Prendete 1 goccia di olio essenziale di ravintsara e 1 goccia di olio essenziale di chiodi di garofano, su una compressa neutra, 4 volte al giorno, per 3 giorni. Ricetta riservata agli adulti.

Memoria / Concentrazione / Affaticamento

Mescolate 3 ml di olio essenziale di ravintsara e 1 ml di olio essenziale di menta piperita in 5 ml di olio vegetale di macadamia o jojoba. Applicate 3 gocce del miscuglio sul plexus nervoso e sulla parte interna dei polsi, respirate profondamente 3 volte. Ripetere secondo necessità. A partire da 12 anni.

Precauzioni d'uso

L'olio essenziale di ravintsara è molto ben tollerato, ma per i bambini è indispensabile diluirlo al 50% in un olio vegetale. Non utilizzare in caso di gravidanza o allattamento, nei bambini di età inferiore ai 7 anni, in persone allergiche a uno dei componenti (limonene, linalolo), in soggetti asmatici senza il parere di un allergologo, in soggetti epilettici o con precedenti disturbi convulsivi. Non utilizzare in caso di trattamenti di durata superiore a pochi giorni (pillola, anticoagulanti, chemioterapia...). Le persone in trattamento medico devono consultare uno specialista. Per ogni ricetta, fare riferimento alle precauzioni d'uso di ciascun olio essenziale e/o olio vegetale utilizzato.

Caratteristiche

Famiglia: Lauracee.

Organi produttori: Foglie.

Profumo: Fresco, cineolico, aromatico.

Colore: Incolore a giallo chiaro.

Equivalenza: 1 ml → 31 gocce (dosaggio calcolato per un contagocce calibrato secondo la Farmacopea europea).

Coltivazione e produzione

Dopo un periodo di carenza, la produzione di Ravintsara è ora superiore alla domanda mondiale. I principali importatori sono Francia, Stati Uniti e Gran Bretagna.

Estrazione e resa

La distillazione delle foglie fresche mediante vapore acqueo fornisce l'olio essenziale di ravintsara con una resa compresa tra l'1,5% e il 2%, ovvero da 1,5 a 2 chili per 100 chili di pianta.

Formula chimica

I principali costituenti attivi dell'olio essenziale di Cinnamomum camphora sono ossidi terpenici (1,8-cineolo o eucaliptolo), monoterpenoli (α-terpineolo) e monoterpeni (α e β-pinene). La canfora è presente in quantità molto ridotte e spesso è addirittura assente nella varietà chimica cineolifera, a differenza di quella giapponese, che ne è ricca.

Il Madagascar, isola dei profumi, è un luogo importante per la fitoterapia mondiale poiché, secondo il database dell'Istituto malgascio di ricerche applicate (IMRA), vi sono più di seimila piante oggetto di studio e alcune di esse sono utilizzate dagli etno-medici.
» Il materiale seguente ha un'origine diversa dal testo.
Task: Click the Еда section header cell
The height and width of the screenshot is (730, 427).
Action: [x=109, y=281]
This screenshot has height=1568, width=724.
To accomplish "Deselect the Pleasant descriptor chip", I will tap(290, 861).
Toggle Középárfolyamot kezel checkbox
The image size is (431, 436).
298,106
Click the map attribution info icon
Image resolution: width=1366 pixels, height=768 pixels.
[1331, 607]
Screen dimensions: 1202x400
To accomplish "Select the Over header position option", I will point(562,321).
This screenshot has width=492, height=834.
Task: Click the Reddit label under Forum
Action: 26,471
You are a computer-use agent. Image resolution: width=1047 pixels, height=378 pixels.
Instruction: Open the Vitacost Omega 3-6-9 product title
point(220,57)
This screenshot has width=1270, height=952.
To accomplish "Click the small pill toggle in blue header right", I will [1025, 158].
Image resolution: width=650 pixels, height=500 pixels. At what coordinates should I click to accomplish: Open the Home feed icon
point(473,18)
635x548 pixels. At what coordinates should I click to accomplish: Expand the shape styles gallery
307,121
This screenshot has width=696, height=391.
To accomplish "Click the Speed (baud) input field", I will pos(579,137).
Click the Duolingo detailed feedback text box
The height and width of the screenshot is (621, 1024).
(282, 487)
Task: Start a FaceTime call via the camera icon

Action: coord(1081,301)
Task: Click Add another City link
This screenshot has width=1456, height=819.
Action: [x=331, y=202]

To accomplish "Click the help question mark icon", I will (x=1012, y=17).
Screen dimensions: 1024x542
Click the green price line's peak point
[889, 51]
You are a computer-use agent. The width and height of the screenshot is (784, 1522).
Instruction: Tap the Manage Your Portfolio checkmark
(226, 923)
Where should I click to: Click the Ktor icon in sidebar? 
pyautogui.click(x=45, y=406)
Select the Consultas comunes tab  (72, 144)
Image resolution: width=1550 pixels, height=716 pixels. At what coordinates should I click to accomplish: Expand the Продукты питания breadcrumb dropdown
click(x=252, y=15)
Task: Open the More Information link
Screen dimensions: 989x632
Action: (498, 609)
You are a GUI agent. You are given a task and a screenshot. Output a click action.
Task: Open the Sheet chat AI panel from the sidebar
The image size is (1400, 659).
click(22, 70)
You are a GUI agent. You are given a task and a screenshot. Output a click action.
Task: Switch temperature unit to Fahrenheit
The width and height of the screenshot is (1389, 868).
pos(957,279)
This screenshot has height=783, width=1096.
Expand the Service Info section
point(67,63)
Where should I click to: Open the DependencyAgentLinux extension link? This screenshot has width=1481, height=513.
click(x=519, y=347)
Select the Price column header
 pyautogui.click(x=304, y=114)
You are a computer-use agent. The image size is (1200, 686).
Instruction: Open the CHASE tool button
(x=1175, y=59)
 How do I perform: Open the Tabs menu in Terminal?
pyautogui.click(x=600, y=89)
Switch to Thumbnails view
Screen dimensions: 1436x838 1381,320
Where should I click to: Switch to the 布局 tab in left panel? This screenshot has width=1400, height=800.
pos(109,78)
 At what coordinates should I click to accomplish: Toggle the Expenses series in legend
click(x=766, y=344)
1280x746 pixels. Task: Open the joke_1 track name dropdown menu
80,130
Questa prodigiosa biodiversità è stata rivelata agli europei a metà del XVIII secolo dal francese Étienne de Flacourt, “governatore residente”, nella sua Histoire de la grande isle Madagascar (1658). Nel XX secolo, il botanico Pierre Boiteau ha esplorato scientificamente queste ricchezze e studiato l'effetto terapeutico del ravintsara. Questo è sempre stato, e rimane ancora oggi, “l'albero medicinale” per eccellenza delle popolazioni malgasce, il cui nome locale significa “foglie buone per tutto”. L'olio essenziale che se ne ricava è straordinario quando si tratta di combattere le malattie virali.